### [OBJETIVO DEL EJERCICIO]
Repite íntegro y sin ningún cambio el fragmento sobre los Acuerdos de Paz.

### [FRAGMENTO DEL TEXTO]
□ □ □ □

Ni en olla de presión se ablandan los frijoles en 15 minutos. Eso no debiéramos olvidarlo cuando juzgamos el impacto de los Acuerdos de Paz a solo 20 años de explorar y recorrer los caminos de la democracia. De igual manera, también hay que tener en cuenta que no es una sola medicina la que puede restaurar la salud de una persona que padece graves y diversas dolencias.
Joaquín Samayoa
Columnista de LA PRENSA GRÁFICA
El criterio para apreciar el valor de los Acuerdos y lo que hemos alcanzado como sociedad en los 20 años subsiguientes no debe ser la utopía de una sociedad sin conflictos ni carencias. El enfrentamiento político-militar que devoró una década de nuestra historia había tomado al menos otra década en fraguarse y tenía raíces más profundas y remotas en una larga historia de injusticias, exclusiones, arbitrariedades y abusos de poder.
Lo que nos dieron los Acuerdos de Paz fue la posibilidad de empezar a desmontar una compleja trama de autoritarismo muy arraigado en las instituciones, en la cultura y en los corazones y las mentes de casi todas las personas. Lo que nos dieron los Acuerdos de Paz fue la posibilidad de empezar a construir democracia, con todo lo que eso requiere de cambio en las ideas y en las disposiciones de las personas que hacemos política y creamos riqueza y educamos a las nuevas generaciones y convivimos día a día en los hogares, en las comunidades, en los lugares de trabajo y en los espacios públicos.

□ □ □ □

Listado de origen
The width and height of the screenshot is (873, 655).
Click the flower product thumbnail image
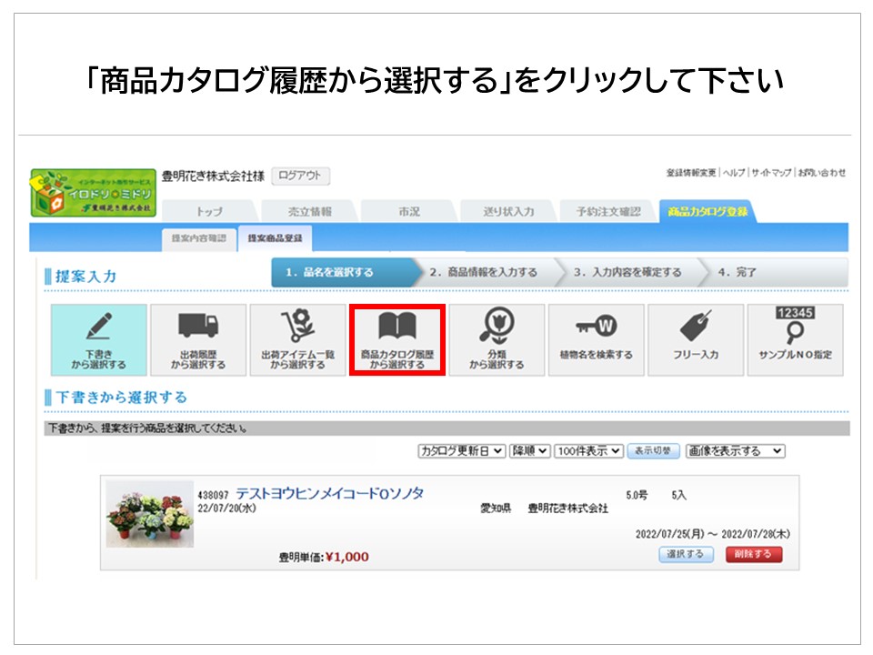tap(149, 514)
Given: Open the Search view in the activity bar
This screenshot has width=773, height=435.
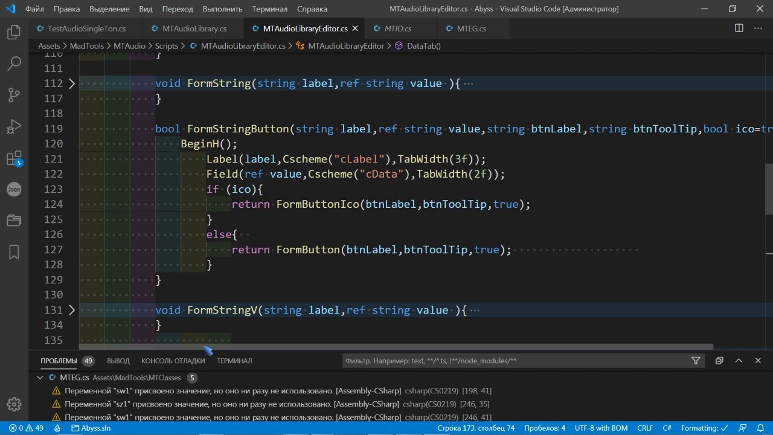Looking at the screenshot, I should (13, 63).
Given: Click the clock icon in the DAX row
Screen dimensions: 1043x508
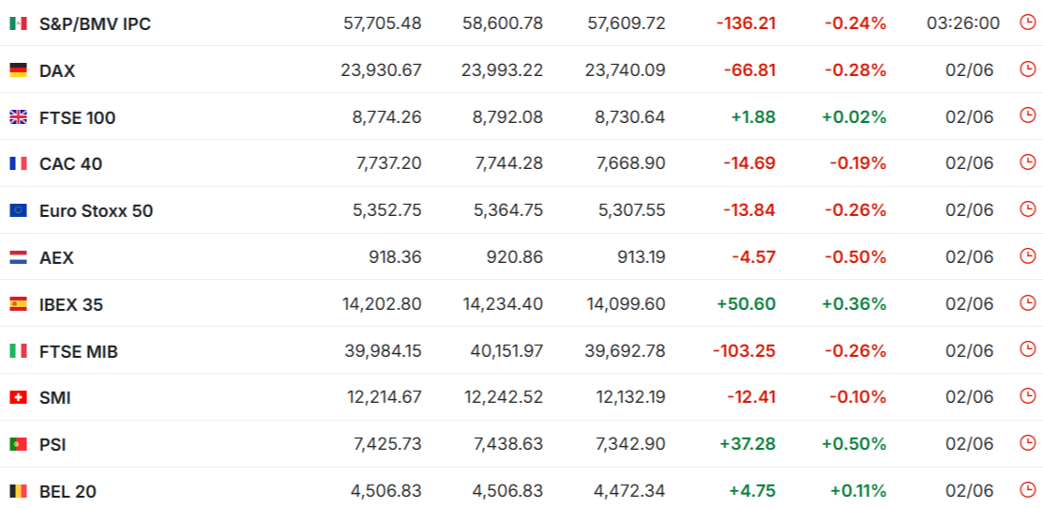Looking at the screenshot, I should click(x=1028, y=69).
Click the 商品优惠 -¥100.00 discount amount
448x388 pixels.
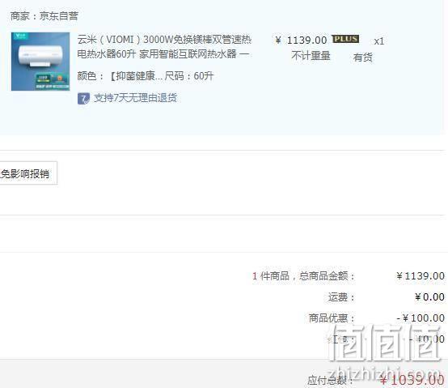421,318
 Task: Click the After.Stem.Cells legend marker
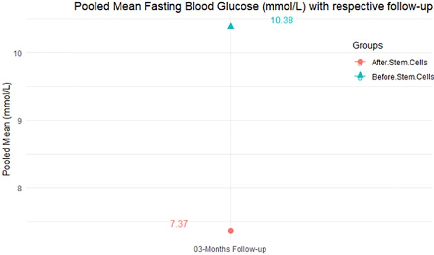pos(360,63)
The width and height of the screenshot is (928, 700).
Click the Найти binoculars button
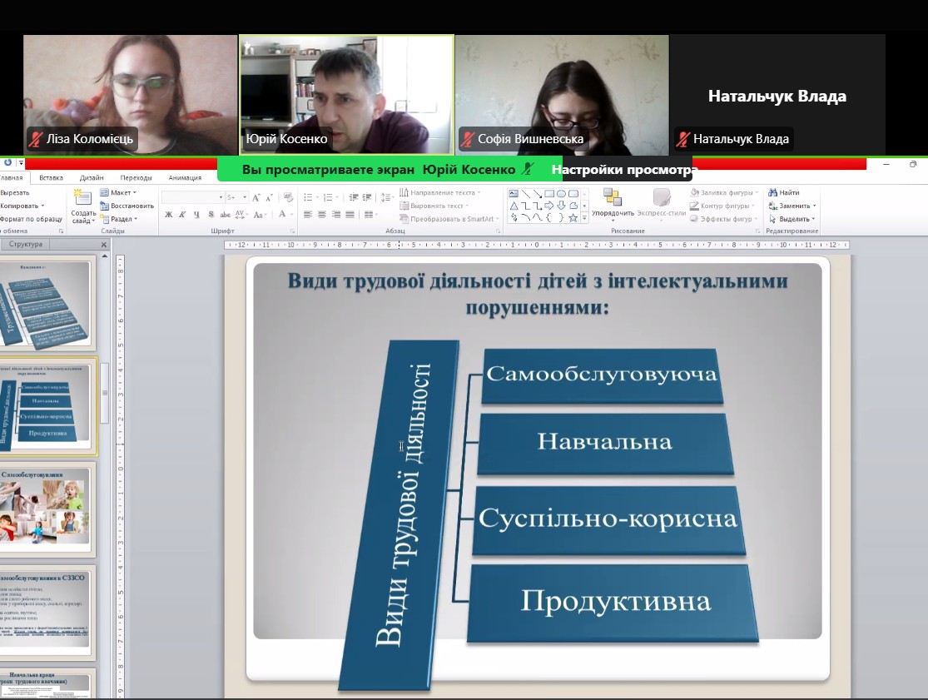click(x=784, y=192)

□ □ □ □

### [SOLUCIÓN DEL EJERCICIO]
Ni en olla de presión se ablandan los frijoles en 15 minutos. Eso no debiéramos olvidarlo cuando juzgamos el impacto de los Acuerdos de Paz a solo 20 años de explorar y recorrer los caminos de la democracia. De igual manera, también hay que tener en cuenta que no es una sola medicina la que puede restaurar la salud de una persona que padece graves y diversas dolencias.
Joaquín Samayoa
Columnista de LA PRENSA GRÁFICA
El criterio para apreciar el valor de los Acuerdos y lo que hemos alcanzado como sociedad en los 20 años subsiguientes no debe ser la utopía de una sociedad sin conflictos ni carencias. El enfrentamiento político-militar que devoró una década de nuestra historia había tomado al menos otra década en fraguarse y tenía raíces más profundas y remotas en una larga historia de injusticias, exclusiones, arbitrariedades y abusos de poder.
Lo que nos dieron los Acuerdos de Paz fue la posibilidad de empezar a desmontar una compleja trama de autoritarismo muy arraigado en las instituciones, en la cultura y en los corazones y las mentes de casi todas las personas. Lo que nos dieron los Acuerdos de Paz fue la posibilidad de empezar a construir democracia, con todo lo que eso requiere de cambio en las ideas y en las disposiciones de las personas que hacemos política y creamos riqueza y educamos a las nuevas generaciones y convivimos día a día en los hogares, en las comunidades, en los lugares de trabajo y en los espacios públicos.